The trigger has been the ‘leaking’ of the membership list.  I am really not sure what the ‘news’ actually is.  I don’t recall ever having been told that the list was a secret, very many members proudly wear the club tie and list their association in Who’s Who.  All I can recall is that you are not supposed to make unsolicited contact with other members by using it, which seems fair enough, although even that is not in the printed rule book.  That Colin Brough certainly did. 

I have two favourite Garrick jokes.  The first seems unfortunate now – that when the issue of women members came up last time, the committee cast around for an independent legal opinion but struggled to find a judge who wasn’t a member.  The other was from a report in the newsletter about a talk given by a young designer on the club’s refurbishment.  Shockingly, the young man had used the c-word to the horror of his audience.  At the end of the article, the c-word was revealed to have been ‘contemporary’. 

Now there have been a number of resignations, including those of four senior judges, the head of MI6 and the head of the Civil Service, bringing further unwanted press attention.  There is no doubt that this rehashing of a very old argument is the result of women feeling excluded not just from the club but from concomitant possibilities of advancement in the legal profession.  What seems to have been key is that the lawyer who originally said that the club could bar women changed his mind in 2022 and said there was no legal justification for it.  If, as Colin Brough claimed, that was withheld from the general membership, that seems to me a disgrace.  Mr Brough was expelled on February 1st 2024 on the grounds of conduct unbecoming a gentleman. 

Overall I tend to agree with Charlotte Ivers, former politicial adviser and now a journalist writing in the Sunday Times – the whole thing is really all rather silly and a storm in a teacup.

What I really object to is the resignations, and also the hand-wringing by Stephen Fry (whom I otherwise much admire) who wrote that he was “ashamed and mortified by the continuing exclusion of women from our club”.  Why did he join in the first place then?  What they have done or are seen to have done is to admit that membership of the Garrick is something shameful, something about which to be clandestine and furtive.  In doing so I think they have tarnished the club more than the membership policy could ever have done, probably irreversibly.  I cannot see that their actions were intended to do anything but hurt the club, I can only guess at their motivation. 
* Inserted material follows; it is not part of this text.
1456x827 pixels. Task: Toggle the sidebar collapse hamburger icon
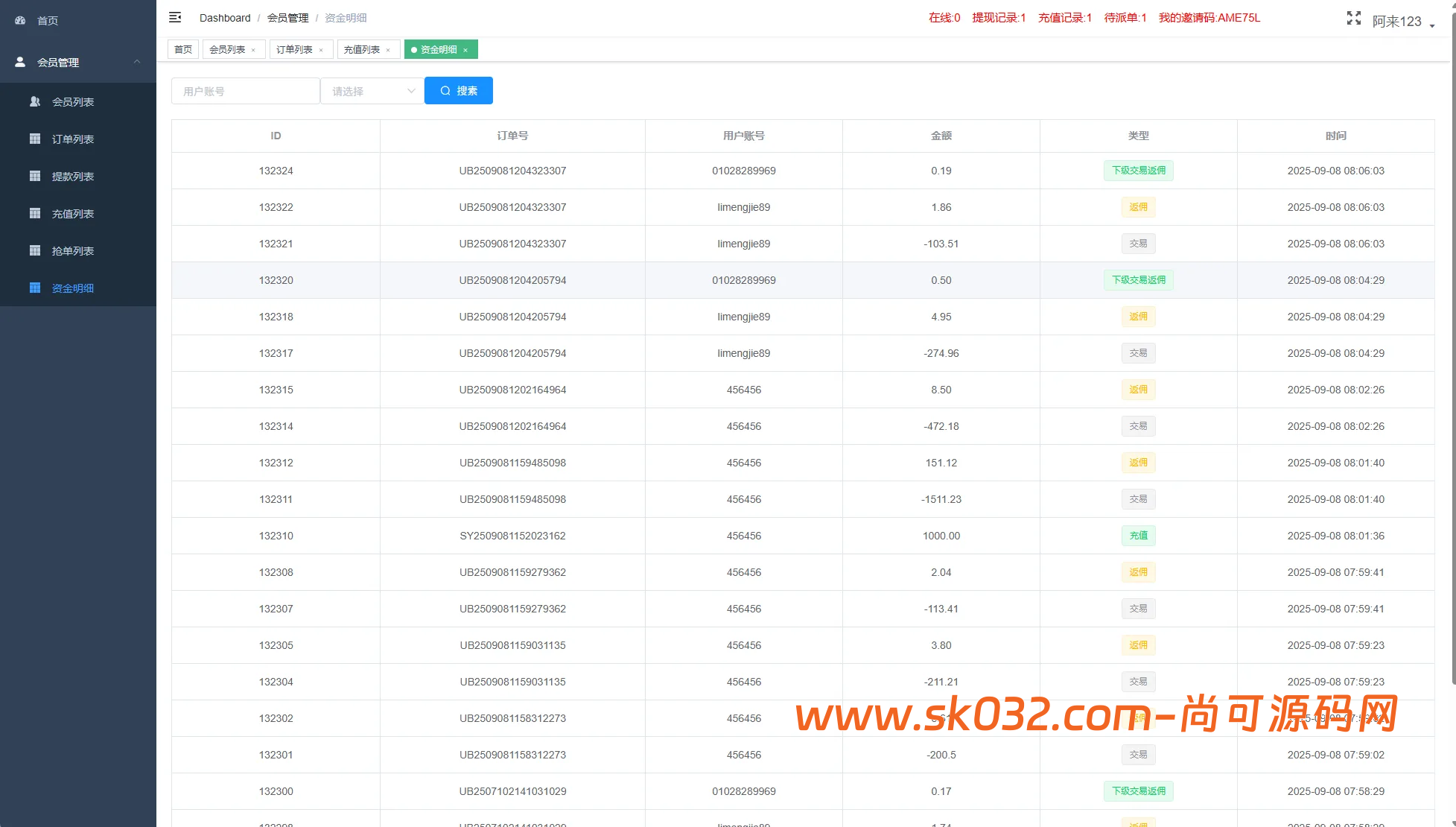[175, 17]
My own membership may surprise some who know me, but I am all for a broad church.  In a kind and witty review of my first book, Animal Trust, in the Garrick newsletter, fellow member Bob Lowe, began: “There can’t be too many Garrick members who also belong to the Hunt Saboteurs Association, but if you do want to join the sabs Julian is the man to buttonhole at the bar.”  I remain extremely proud of having been a member of both simultaneously but feel I left very much at the right moment.  These resignations and gnashings of teeth after the event, the media “exposure”, seem to me dishonourable and indeed unbecoming of gentlemen.